Bizim karakteristik ve öne çıkan özelliğimizin, Marksizm içinde bir akımı Türkiye’de oluşturmaya çalışmamız olduğunu ifade edebiliriz. Marksizm içinde, tarihsel kaynaklardan gelen ve günümüzde de çizgisel ya da kesintili ve çapraşık olarak üretilen taraflar ve akımlar var. Marksizm anlayışları arasında veya karşısında, Marksizmin her bir bileşeni bağlamında veya bütün olarak Marksizm bakımından tarafsız, nötr bir yer zaten bulunmuyor. Hiçbir zaman böyle bir yanılsamaya kapılmadık; baştan beri Marksizm içinde ayrımları izledik ve ayrımlar arayışında olduk. Ayrıştırılmış ve açığa çıkmış bir “bütün olarak” Marksizm yok ortada.

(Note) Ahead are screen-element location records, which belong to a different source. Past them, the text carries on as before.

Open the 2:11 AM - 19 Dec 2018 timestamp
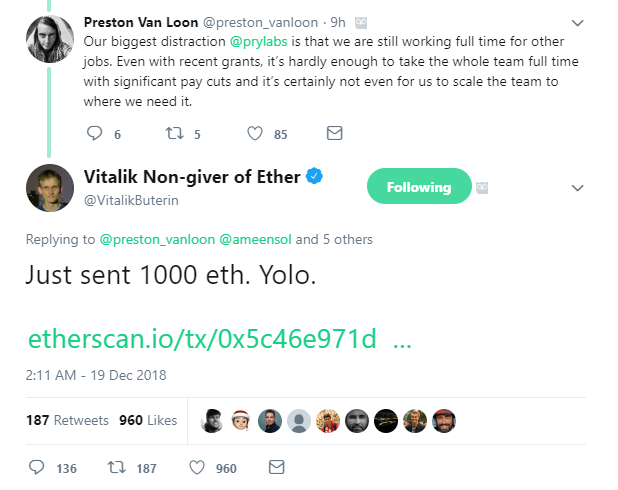 coord(96,376)
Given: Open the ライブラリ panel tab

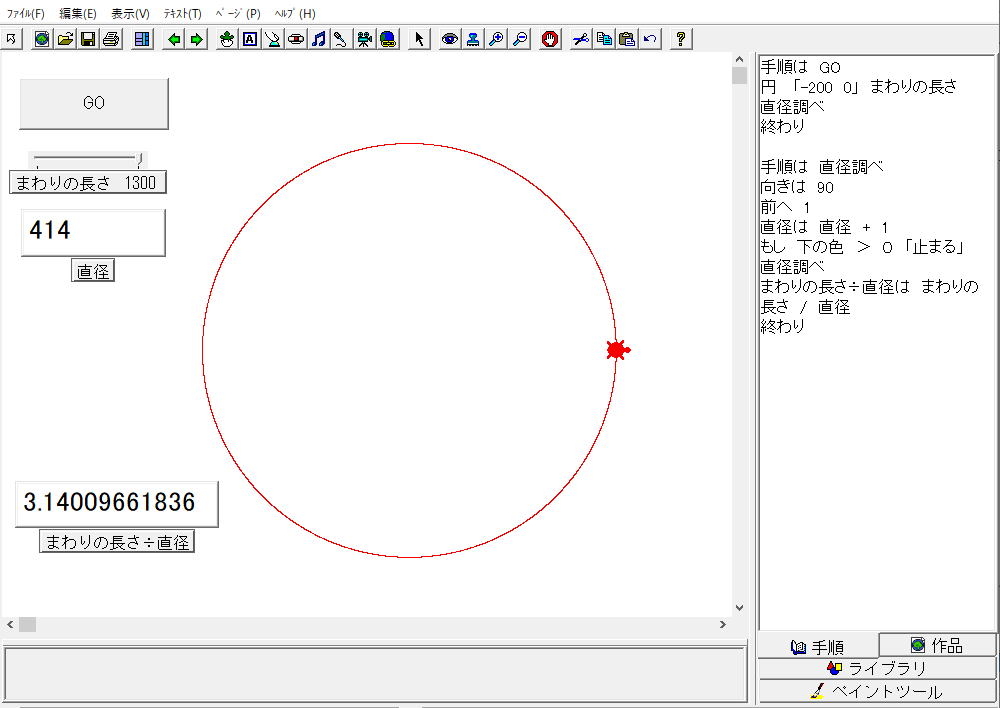Looking at the screenshot, I should (877, 668).
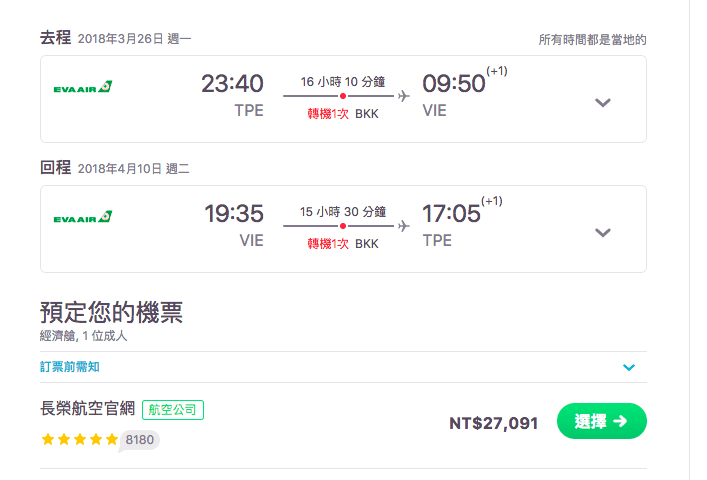Viewport: 707px width, 480px height.
Task: Click the yellow star rating icons
Action: click(x=80, y=439)
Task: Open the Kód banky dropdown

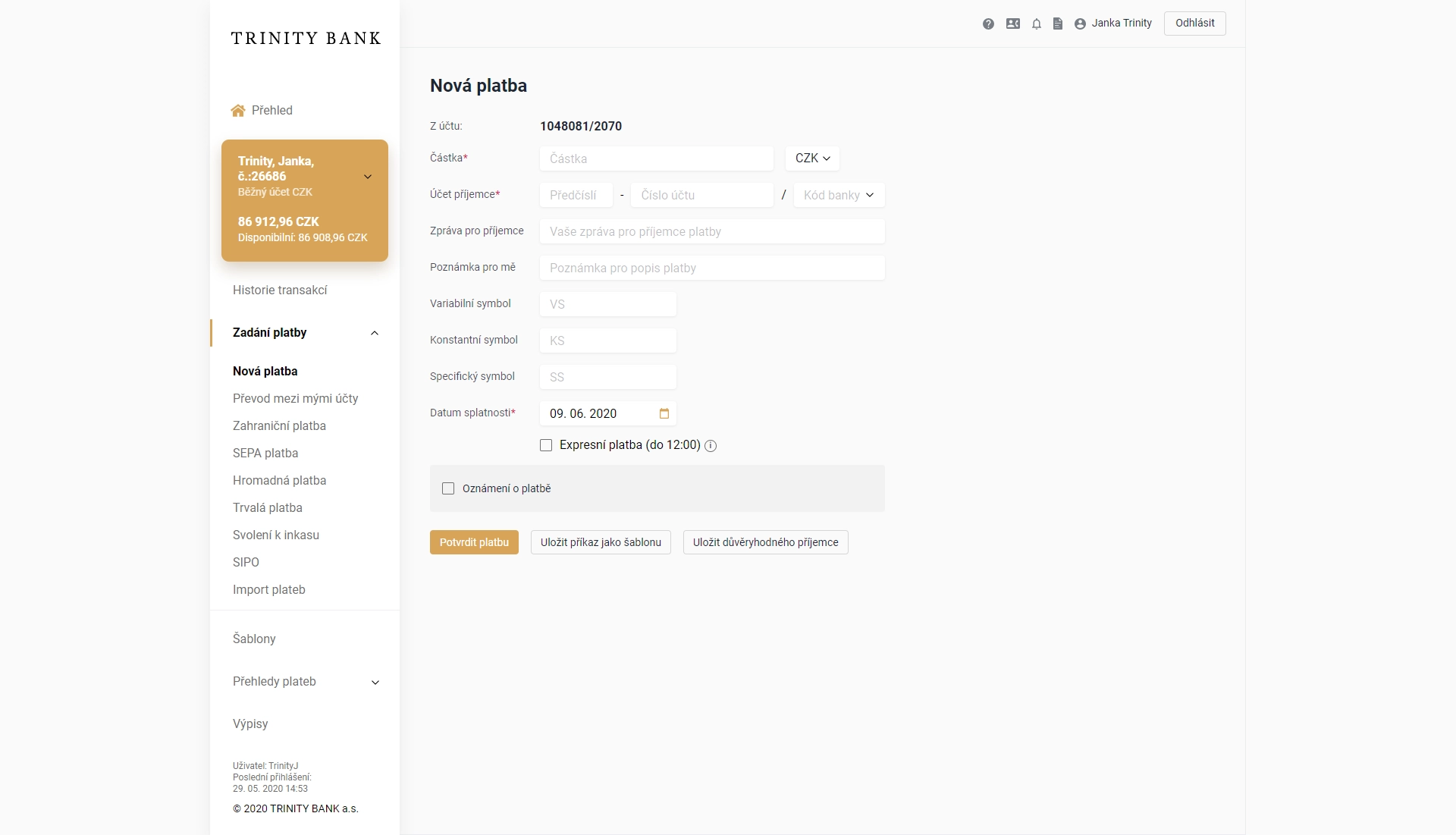Action: pos(839,195)
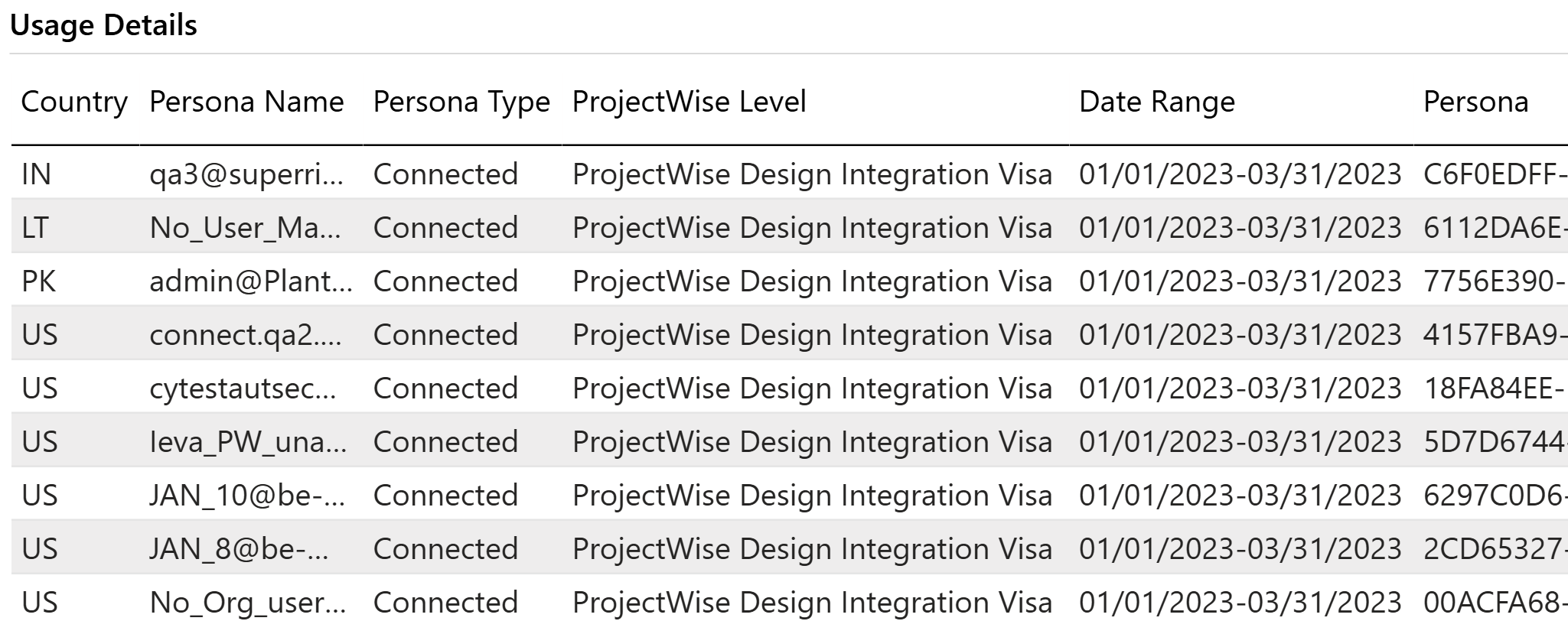Click the cytestautsec... persona name cell

pyautogui.click(x=243, y=389)
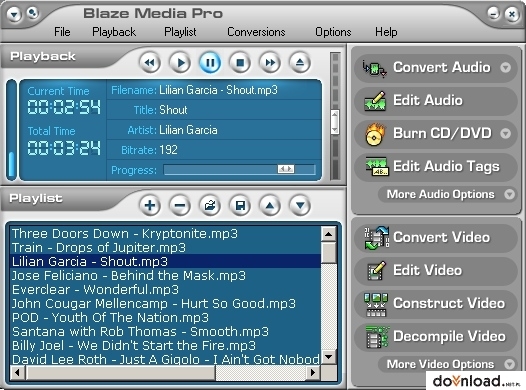
Task: Add a file with the playlist plus button
Action: pyautogui.click(x=150, y=205)
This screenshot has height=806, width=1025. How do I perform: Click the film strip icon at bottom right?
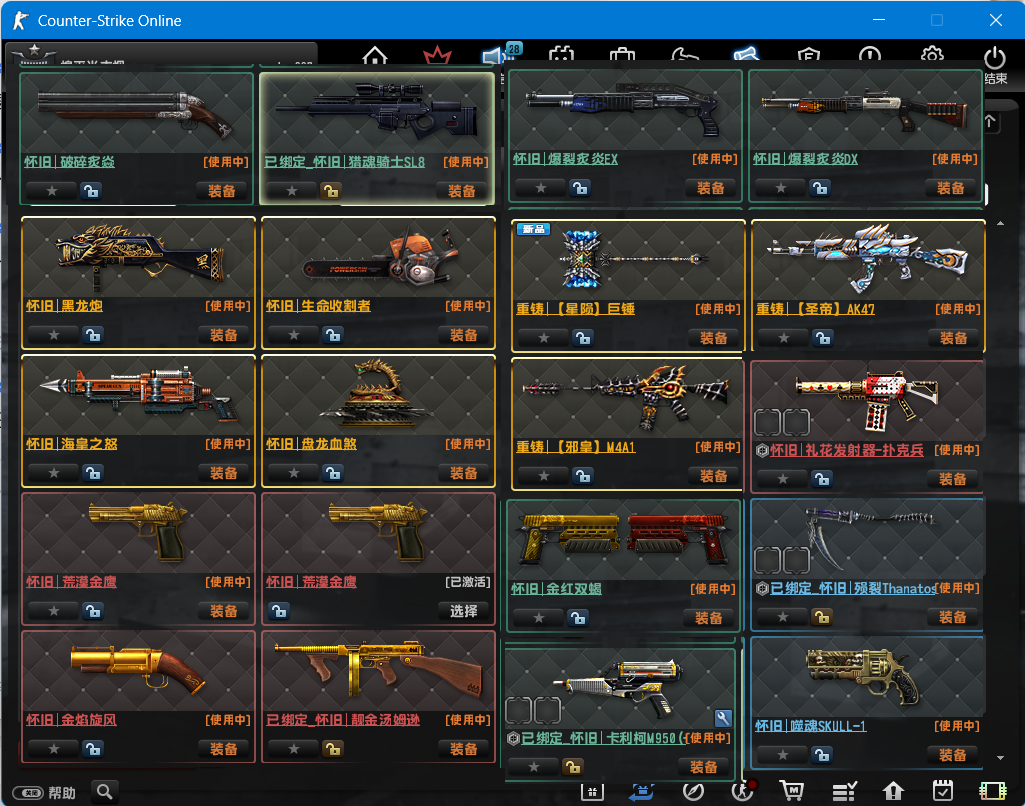(x=992, y=791)
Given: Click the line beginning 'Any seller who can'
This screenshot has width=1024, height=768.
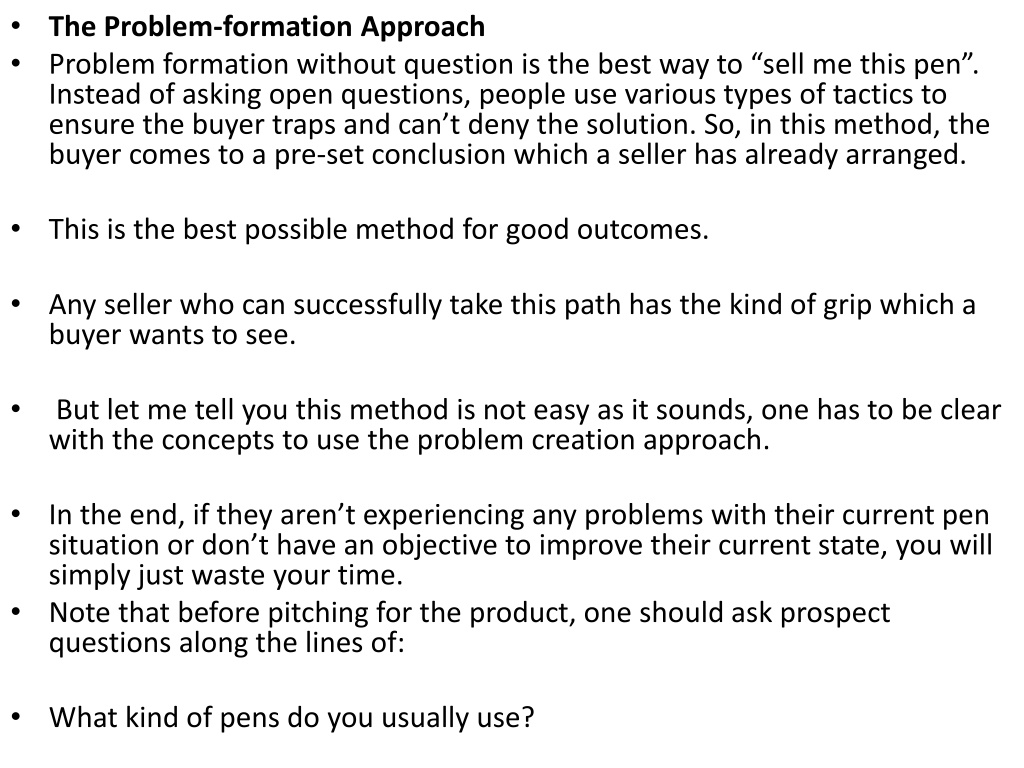Looking at the screenshot, I should click(512, 305).
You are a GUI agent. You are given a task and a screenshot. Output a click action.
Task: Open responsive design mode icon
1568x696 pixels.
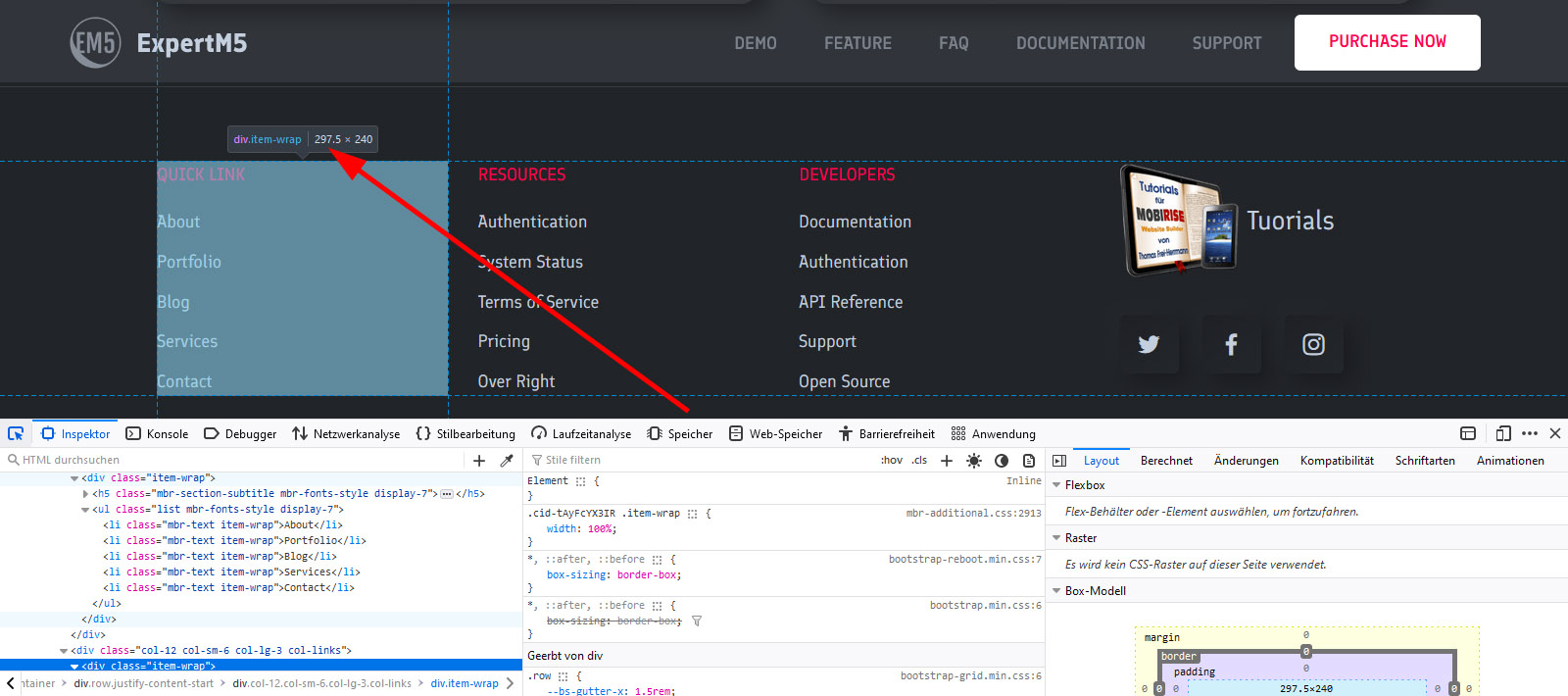pyautogui.click(x=1503, y=433)
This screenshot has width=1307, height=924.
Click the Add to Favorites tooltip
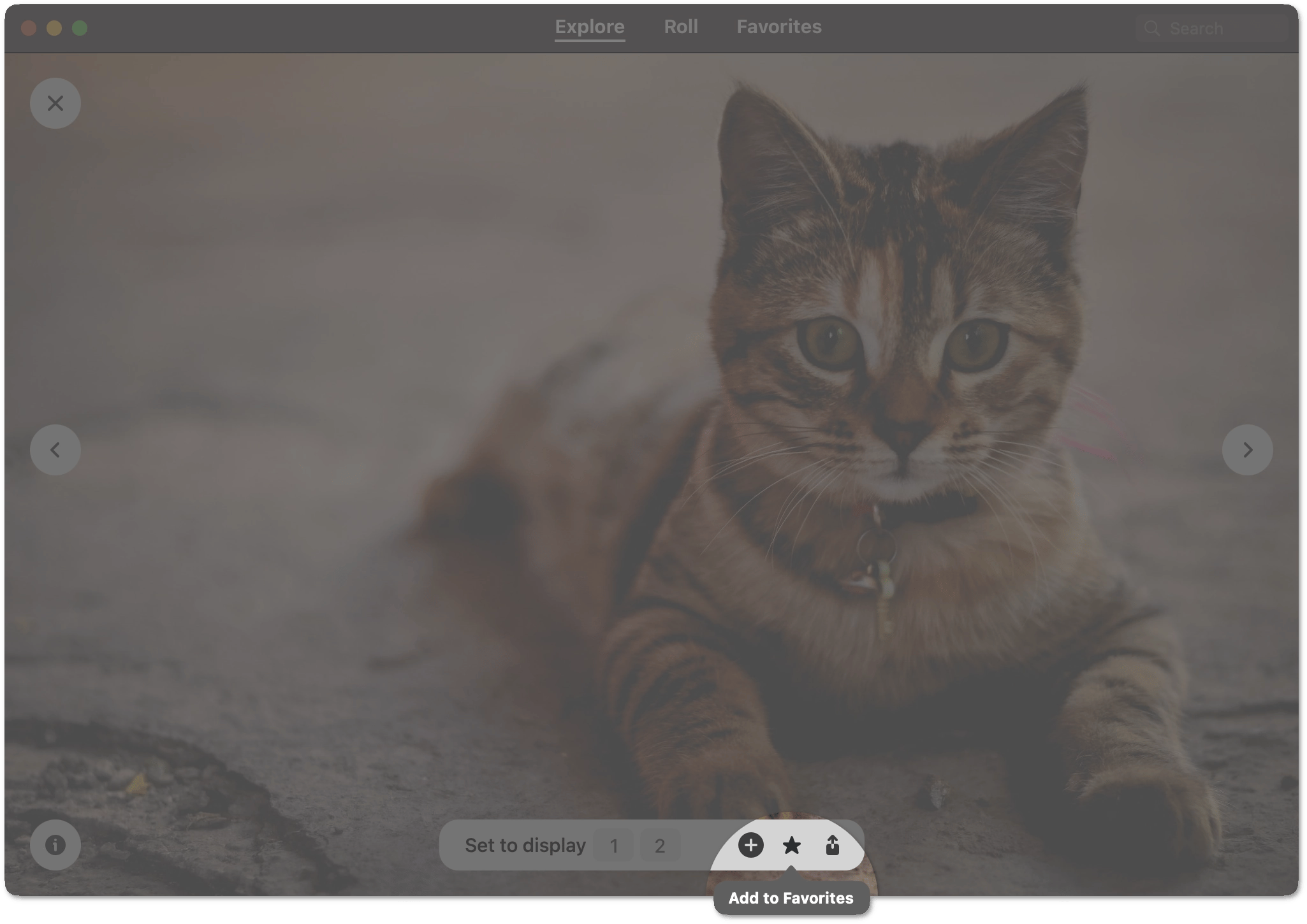(x=791, y=898)
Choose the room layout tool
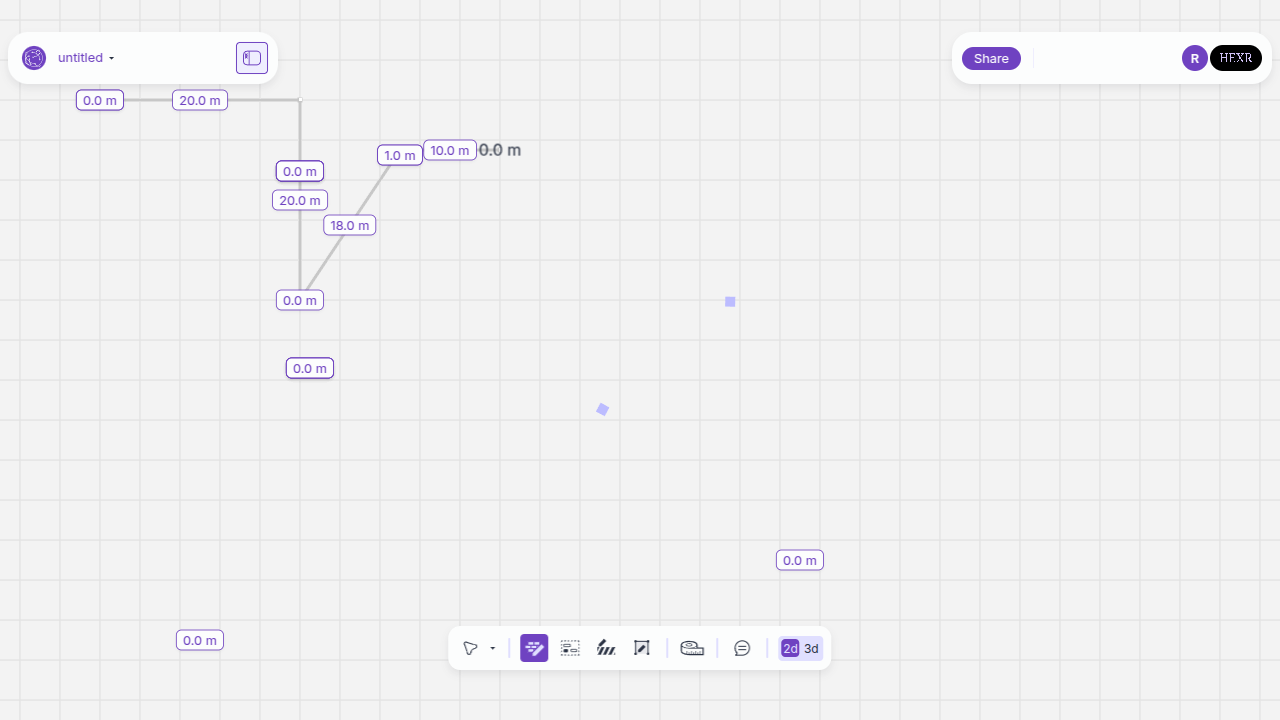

Teori ve Politikacılar, kendi eserleri olan ve gelişmeleri anlamada katkısı olduğunu gördükleri birçok yeni terim, kavram ve kategori kullanıyor. Ortaya koymaya yöneldikleri ve belli bir mesafe aldıklarına inandıkları teorik-politik bütünselliği, birçok farklı konuda yeniden-kurarak güçlendiriyor ve somutluyorlar. Teori ve Politikacılar, ellerindeki teorik-politik teçhizatın operasyonelliği konusunda derin bir özgüven içinde.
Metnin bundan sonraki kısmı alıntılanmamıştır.